▶ _What this task involves_
Your reply should be the whole listing, copied exactly, with the pictures left out.

════════

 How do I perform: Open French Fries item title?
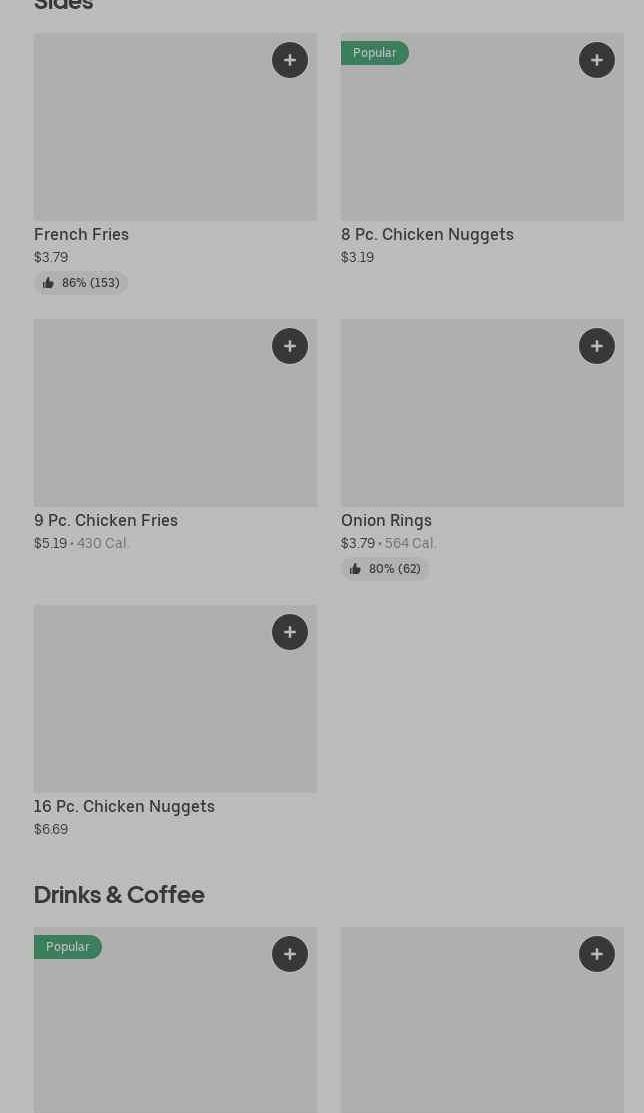click(x=82, y=234)
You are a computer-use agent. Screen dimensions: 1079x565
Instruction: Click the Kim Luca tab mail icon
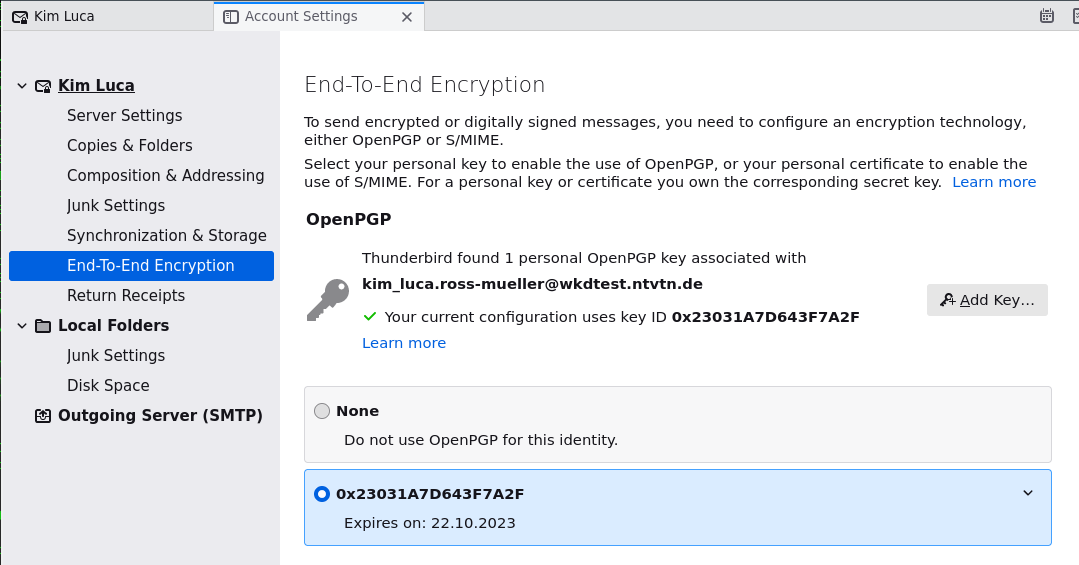[20, 17]
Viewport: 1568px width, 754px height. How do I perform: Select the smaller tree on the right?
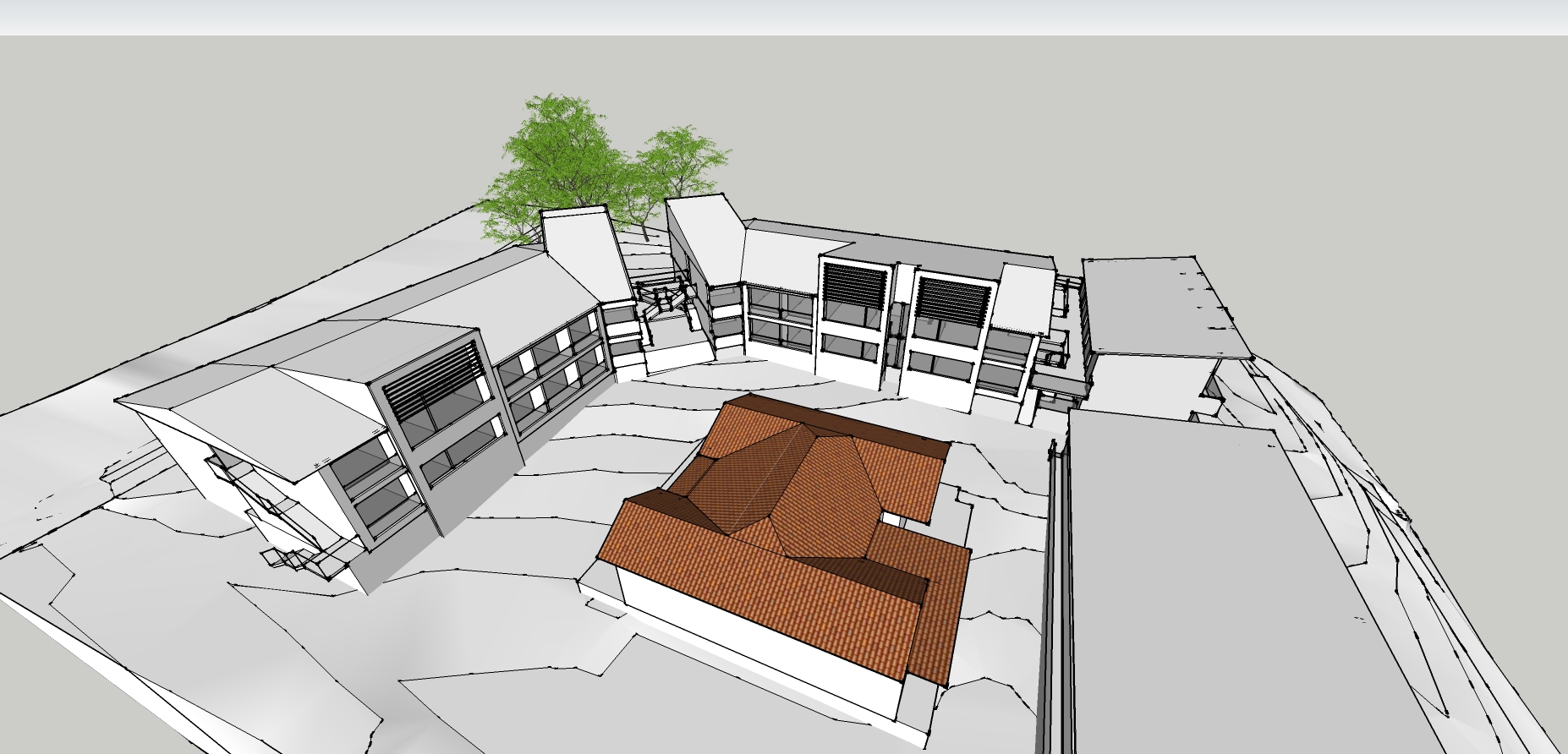[681, 161]
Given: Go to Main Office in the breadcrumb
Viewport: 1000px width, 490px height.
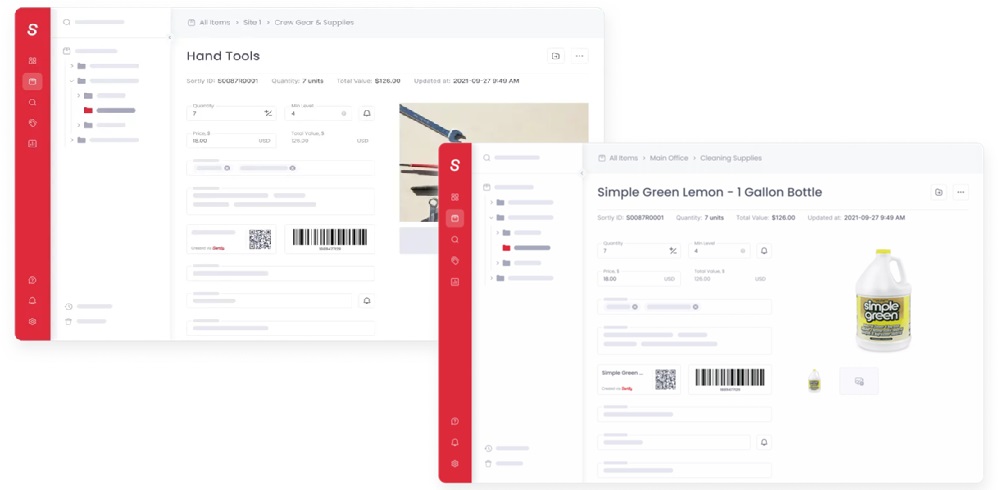Looking at the screenshot, I should [x=669, y=158].
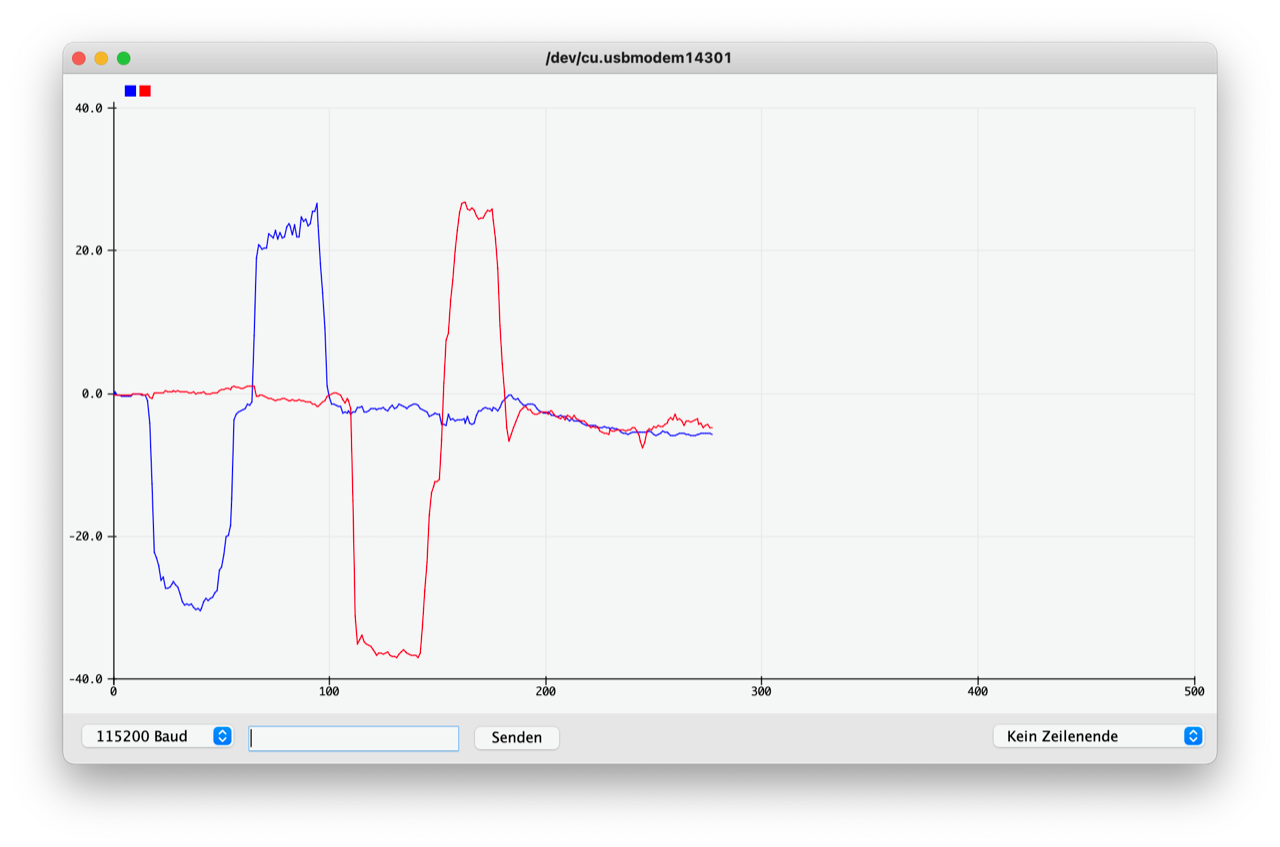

════════

▶ _Solution for this exercise_
 How do I perform: Open French Fries item title?
click(x=82, y=234)
You are a computer-use agent. Screen dimensions: 1079x565
Instruction: Click the Kim Luca tab mail icon
[20, 17]
Viewport: 1568px width, 754px height. How do I perform: Select the smaller tree on the right?
[681, 161]
Given: Go to Main Office in the breadcrumb
Viewport: 1000px width, 490px height.
Looking at the screenshot, I should [x=669, y=158].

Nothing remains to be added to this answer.